== TASK MATERIAL ==

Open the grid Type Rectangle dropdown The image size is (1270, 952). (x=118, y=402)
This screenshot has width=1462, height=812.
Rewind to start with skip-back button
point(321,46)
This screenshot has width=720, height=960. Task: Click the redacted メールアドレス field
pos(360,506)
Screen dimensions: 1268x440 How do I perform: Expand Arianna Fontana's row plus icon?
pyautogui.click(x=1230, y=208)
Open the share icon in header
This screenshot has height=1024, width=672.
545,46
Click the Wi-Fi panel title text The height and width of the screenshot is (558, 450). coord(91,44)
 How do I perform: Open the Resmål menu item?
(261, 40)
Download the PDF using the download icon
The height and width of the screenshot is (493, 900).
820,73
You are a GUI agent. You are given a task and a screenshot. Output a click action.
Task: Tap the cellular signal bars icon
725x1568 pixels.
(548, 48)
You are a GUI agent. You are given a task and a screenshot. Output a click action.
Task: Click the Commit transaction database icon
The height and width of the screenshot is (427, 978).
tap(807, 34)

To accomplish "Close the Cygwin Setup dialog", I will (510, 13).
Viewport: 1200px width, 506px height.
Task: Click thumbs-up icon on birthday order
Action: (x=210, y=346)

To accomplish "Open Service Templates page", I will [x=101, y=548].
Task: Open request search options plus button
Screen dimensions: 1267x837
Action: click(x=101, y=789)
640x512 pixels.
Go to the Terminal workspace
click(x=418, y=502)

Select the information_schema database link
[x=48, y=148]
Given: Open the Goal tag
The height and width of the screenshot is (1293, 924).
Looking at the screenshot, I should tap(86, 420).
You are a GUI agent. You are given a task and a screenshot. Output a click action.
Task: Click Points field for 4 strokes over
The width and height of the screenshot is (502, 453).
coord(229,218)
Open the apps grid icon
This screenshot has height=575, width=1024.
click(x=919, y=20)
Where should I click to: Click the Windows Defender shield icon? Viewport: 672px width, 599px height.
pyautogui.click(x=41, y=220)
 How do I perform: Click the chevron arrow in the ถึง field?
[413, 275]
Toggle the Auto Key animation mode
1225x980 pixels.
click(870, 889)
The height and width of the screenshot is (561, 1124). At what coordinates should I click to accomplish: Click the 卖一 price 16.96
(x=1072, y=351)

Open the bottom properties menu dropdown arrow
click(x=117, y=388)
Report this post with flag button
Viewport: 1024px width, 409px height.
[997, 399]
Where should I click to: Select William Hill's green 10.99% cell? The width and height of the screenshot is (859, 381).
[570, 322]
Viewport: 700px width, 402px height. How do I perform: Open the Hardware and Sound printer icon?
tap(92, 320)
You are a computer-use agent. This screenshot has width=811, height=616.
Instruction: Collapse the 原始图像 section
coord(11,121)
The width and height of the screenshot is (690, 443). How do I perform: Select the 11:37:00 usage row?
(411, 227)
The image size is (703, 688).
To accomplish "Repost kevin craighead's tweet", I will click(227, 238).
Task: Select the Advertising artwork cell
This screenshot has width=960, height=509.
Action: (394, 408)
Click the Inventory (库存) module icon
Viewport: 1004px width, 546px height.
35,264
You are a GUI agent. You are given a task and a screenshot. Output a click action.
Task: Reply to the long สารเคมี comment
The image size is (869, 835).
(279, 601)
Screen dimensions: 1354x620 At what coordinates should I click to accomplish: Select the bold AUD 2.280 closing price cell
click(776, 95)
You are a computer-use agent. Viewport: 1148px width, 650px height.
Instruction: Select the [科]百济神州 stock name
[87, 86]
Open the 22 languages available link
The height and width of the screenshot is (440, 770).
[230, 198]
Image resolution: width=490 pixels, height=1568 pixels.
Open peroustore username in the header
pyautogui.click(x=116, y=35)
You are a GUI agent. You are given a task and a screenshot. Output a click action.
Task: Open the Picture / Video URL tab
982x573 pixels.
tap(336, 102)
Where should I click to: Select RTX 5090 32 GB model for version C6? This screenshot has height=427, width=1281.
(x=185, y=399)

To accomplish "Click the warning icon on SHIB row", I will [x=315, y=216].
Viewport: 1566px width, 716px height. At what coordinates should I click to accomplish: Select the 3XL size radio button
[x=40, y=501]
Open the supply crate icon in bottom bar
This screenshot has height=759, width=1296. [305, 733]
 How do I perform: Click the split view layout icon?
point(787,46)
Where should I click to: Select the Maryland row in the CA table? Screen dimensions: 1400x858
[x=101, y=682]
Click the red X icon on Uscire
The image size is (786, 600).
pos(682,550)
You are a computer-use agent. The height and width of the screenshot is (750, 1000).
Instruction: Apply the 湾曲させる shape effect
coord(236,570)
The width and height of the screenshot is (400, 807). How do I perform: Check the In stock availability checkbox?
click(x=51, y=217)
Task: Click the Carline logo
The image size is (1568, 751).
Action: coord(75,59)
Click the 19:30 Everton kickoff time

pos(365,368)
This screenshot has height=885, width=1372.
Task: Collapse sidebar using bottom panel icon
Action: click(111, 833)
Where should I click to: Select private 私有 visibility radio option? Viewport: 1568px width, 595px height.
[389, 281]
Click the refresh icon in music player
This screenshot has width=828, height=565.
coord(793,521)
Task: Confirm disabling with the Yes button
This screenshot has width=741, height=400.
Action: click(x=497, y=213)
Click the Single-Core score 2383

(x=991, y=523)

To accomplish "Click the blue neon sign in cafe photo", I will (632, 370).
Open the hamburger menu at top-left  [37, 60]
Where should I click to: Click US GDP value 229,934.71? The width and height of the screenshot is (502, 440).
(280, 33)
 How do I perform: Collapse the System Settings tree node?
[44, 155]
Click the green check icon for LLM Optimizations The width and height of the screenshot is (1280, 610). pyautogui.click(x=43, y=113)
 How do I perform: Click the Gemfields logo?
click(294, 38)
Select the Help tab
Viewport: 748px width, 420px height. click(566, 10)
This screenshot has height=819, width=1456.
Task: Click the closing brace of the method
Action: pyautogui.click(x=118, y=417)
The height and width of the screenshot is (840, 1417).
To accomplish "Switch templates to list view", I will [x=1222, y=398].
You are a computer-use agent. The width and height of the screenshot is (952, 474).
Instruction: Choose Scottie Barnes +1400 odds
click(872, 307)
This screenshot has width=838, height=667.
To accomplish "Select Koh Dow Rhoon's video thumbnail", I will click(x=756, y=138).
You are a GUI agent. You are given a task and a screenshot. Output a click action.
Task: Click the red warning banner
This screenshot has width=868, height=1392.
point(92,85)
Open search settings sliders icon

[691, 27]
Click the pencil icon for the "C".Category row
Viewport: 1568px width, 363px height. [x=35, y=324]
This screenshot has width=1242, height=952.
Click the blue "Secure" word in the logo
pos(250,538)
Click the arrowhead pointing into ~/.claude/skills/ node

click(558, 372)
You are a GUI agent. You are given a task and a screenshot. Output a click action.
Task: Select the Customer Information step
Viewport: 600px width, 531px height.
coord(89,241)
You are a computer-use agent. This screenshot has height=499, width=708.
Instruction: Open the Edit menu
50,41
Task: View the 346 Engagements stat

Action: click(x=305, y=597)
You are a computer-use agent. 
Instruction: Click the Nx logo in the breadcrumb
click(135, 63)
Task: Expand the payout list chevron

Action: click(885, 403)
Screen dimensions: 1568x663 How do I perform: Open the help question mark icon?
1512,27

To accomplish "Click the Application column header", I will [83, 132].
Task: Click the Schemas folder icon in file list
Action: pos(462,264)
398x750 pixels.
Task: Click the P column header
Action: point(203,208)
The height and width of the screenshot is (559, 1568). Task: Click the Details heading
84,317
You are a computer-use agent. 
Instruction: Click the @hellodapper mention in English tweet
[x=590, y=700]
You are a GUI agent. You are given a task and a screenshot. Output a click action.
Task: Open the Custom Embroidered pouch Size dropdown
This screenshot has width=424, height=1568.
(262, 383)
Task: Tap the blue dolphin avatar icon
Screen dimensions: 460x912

===

## [WHAT NEEDS TO BE DONE]
Word for word, copy out the data.

## [COMPLETED EXERCISE]
Open the grid Type Rectangle dropdown The image size is (1270, 952). (x=118, y=402)
This screenshot has width=1462, height=812.
Rewind to start with skip-back button
point(321,46)
This screenshot has width=720, height=960. Task: Click the redacted メールアドレス field
pos(360,506)
Screen dimensions: 1268x440 How do I perform: Expand Arianna Fontana's row plus icon?
pyautogui.click(x=1230, y=208)
Open the share icon in header
This screenshot has height=1024, width=672.
545,46
Click the Wi-Fi panel title text The height and width of the screenshot is (558, 450). coord(91,44)
 How do I perform: Open the Resmål menu item?
(261, 40)
Download the PDF using the download icon
The height and width of the screenshot is (493, 900).
820,73
You are a GUI agent. You are given a task and a screenshot. Output a click action.
Task: Tap the cellular signal bars icon
725x1568 pixels.
(548, 48)
You are a GUI agent. You are given a task and a screenshot. Output a click action.
Task: Click the Commit transaction database icon
The height and width of the screenshot is (427, 978).
tap(807, 34)

To accomplish "Close the Cygwin Setup dialog", I will (510, 13).
Viewport: 1200px width, 506px height.
Task: Click thumbs-up icon on birthday order
Action: (x=210, y=346)

To accomplish "Open Service Templates page", I will [x=101, y=548].
Task: Open request search options plus button
Screen dimensions: 1267x837
Action: click(x=101, y=789)
640x512 pixels.
Go to the Terminal workspace
click(x=418, y=502)

Select the information_schema database link
[x=48, y=148]
Given: Open the Goal tag
The height and width of the screenshot is (1293, 924).
Looking at the screenshot, I should tap(86, 420).
You are a GUI agent. You are given a task and a screenshot. Output a click action.
Task: Click Points field for 4 strokes over
The width and height of the screenshot is (502, 453).
coord(229,218)
Open the apps grid icon
This screenshot has height=575, width=1024.
click(x=919, y=20)
Where should I click to: Click the Windows Defender shield icon? Viewport: 672px width, 599px height.
pyautogui.click(x=41, y=220)
 How do I perform: Click the chevron arrow in the ถึง field?
[413, 275]
Toggle the Auto Key animation mode
1225x980 pixels.
click(870, 889)
The height and width of the screenshot is (561, 1124). At what coordinates should I click to accomplish: Click the 卖一 price 16.96
(x=1072, y=351)

Open the bottom properties menu dropdown arrow
click(x=117, y=388)
Report this post with flag button
Viewport: 1024px width, 409px height.
[997, 399]
Where should I click to: Select William Hill's green 10.99% cell? The width and height of the screenshot is (859, 381).
[570, 322]
Viewport: 700px width, 402px height. How do I perform: Open the Hardware and Sound printer icon?
tap(92, 320)
You are a computer-use agent. This screenshot has width=811, height=616.
Instruction: Collapse the 原始图像 section
coord(11,121)
The width and height of the screenshot is (690, 443). How do I perform: Select the 11:37:00 usage row?
(411, 227)
The image size is (703, 688).
To accomplish "Repost kevin craighead's tweet", I will click(227, 238).
Task: Select the Advertising artwork cell
This screenshot has width=960, height=509.
Action: (394, 408)
Click the Inventory (库存) module icon
Viewport: 1004px width, 546px height.
35,264
You are a GUI agent. You are given a task and a screenshot. Output a click action.
Task: Reply to the long สารเคมี comment
The image size is (869, 835).
(279, 601)
Screen dimensions: 1354x620 At what coordinates should I click to accomplish: Select the bold AUD 2.280 closing price cell
click(776, 95)
You are a computer-use agent. Viewport: 1148px width, 650px height.
Instruction: Select the [科]百济神州 stock name
[87, 86]
Open the 22 languages available link
The height and width of the screenshot is (440, 770).
[230, 198]
Image resolution: width=490 pixels, height=1568 pixels.
Open peroustore username in the header
pyautogui.click(x=116, y=35)
You are a GUI agent. You are given a task and a screenshot. Output a click action.
Task: Open the Picture / Video URL tab
982x573 pixels.
tap(336, 102)
Where should I click to: Select RTX 5090 32 GB model for version C6? This screenshot has height=427, width=1281.
(x=185, y=399)

To accomplish "Click the warning icon on SHIB row", I will [x=315, y=216].
Viewport: 1566px width, 716px height. At what coordinates should I click to accomplish: Select the 3XL size radio button
[x=40, y=501]
Open the supply crate icon in bottom bar
This screenshot has height=759, width=1296. [305, 733]
 How do I perform: Click the split view layout icon?
point(787,46)
Where should I click to: Select the Maryland row in the CA table? Screen dimensions: 1400x858
[x=101, y=682]
Click the red X icon on Uscire
The image size is (786, 600).
pos(682,550)
You are a computer-use agent. The height and width of the screenshot is (750, 1000).
Instruction: Apply the 湾曲させる shape effect
coord(236,570)
The width and height of the screenshot is (400, 807). How do I perform: Check the In stock availability checkbox?
click(x=51, y=217)
Task: Click the Carline logo
The image size is (1568, 751).
Action: coord(75,59)
Click the 19:30 Everton kickoff time

pos(365,368)
This screenshot has height=885, width=1372.
Task: Collapse sidebar using bottom panel icon
Action: click(111, 833)
Where should I click to: Select private 私有 visibility radio option? Viewport: 1568px width, 595px height.
[389, 281]
Click the refresh icon in music player
This screenshot has width=828, height=565.
coord(793,521)
Task: Confirm disabling with the Yes button
This screenshot has width=741, height=400.
Action: click(x=497, y=213)
Click the Single-Core score 2383

(x=991, y=523)

To accomplish "Click the blue neon sign in cafe photo", I will (632, 370).
Open the hamburger menu at top-left  [37, 60]
Where should I click to: Click US GDP value 229,934.71? The width and height of the screenshot is (502, 440).
(280, 33)
 How do I perform: Collapse the System Settings tree node?
[44, 155]
Click the green check icon for LLM Optimizations The width and height of the screenshot is (1280, 610). pyautogui.click(x=43, y=113)
 How do I perform: Click the Gemfields logo?
click(294, 38)
Select the Help tab
Viewport: 748px width, 420px height. click(566, 10)
This screenshot has height=819, width=1456.
Task: Click the closing brace of the method
Action: pyautogui.click(x=118, y=417)
The height and width of the screenshot is (840, 1417).
To accomplish "Switch templates to list view", I will [x=1222, y=398].
You are a computer-use agent. The width and height of the screenshot is (952, 474).
Instruction: Choose Scottie Barnes +1400 odds
click(872, 307)
This screenshot has width=838, height=667.
To accomplish "Select Koh Dow Rhoon's video thumbnail", I will click(x=756, y=138).
You are a GUI agent. You are given a task and a screenshot. Output a click action.
Task: Click the red warning banner
This screenshot has width=868, height=1392.
point(92,85)
Open search settings sliders icon

[691, 27]
Click the pencil icon for the "C".Category row
Viewport: 1568px width, 363px height. [x=35, y=324]
This screenshot has width=1242, height=952.
Click the blue "Secure" word in the logo
pos(250,538)
Click the arrowhead pointing into ~/.claude/skills/ node

click(558, 372)
You are a GUI agent. You are given a task and a screenshot. Output a click action.
Task: Select the Customer Information step
Viewport: 600px width, 531px height.
coord(89,241)
You are a computer-use agent. This screenshot has height=499, width=708.
Instruction: Open the Edit menu
50,41
Task: View the 346 Engagements stat

Action: click(x=305, y=597)
You are a computer-use agent. 
Instruction: Click the Nx logo in the breadcrumb
click(135, 63)
Task: Expand the payout list chevron

Action: click(885, 403)
Screen dimensions: 1568x663 How do I perform: Open the help question mark icon?
1512,27

To accomplish "Click the Application column header", I will [83, 132].
Task: Click the Schemas folder icon in file list
Action: pos(462,264)
398x750 pixels.
Task: Click the P column header
Action: point(203,208)
The height and width of the screenshot is (559, 1568). Task: Click the Details heading
84,317
You are a computer-use agent. 
Instruction: Click the @hellodapper mention in English tweet
[x=590, y=700]
You are a GUI agent. You are given a task and a screenshot. Output a click action.
Task: Open the Custom Embroidered pouch Size dropdown
This screenshot has width=424, height=1568.
(262, 383)
Task: Tap the blue dolphin avatar icon
Screen dimensions: 460x912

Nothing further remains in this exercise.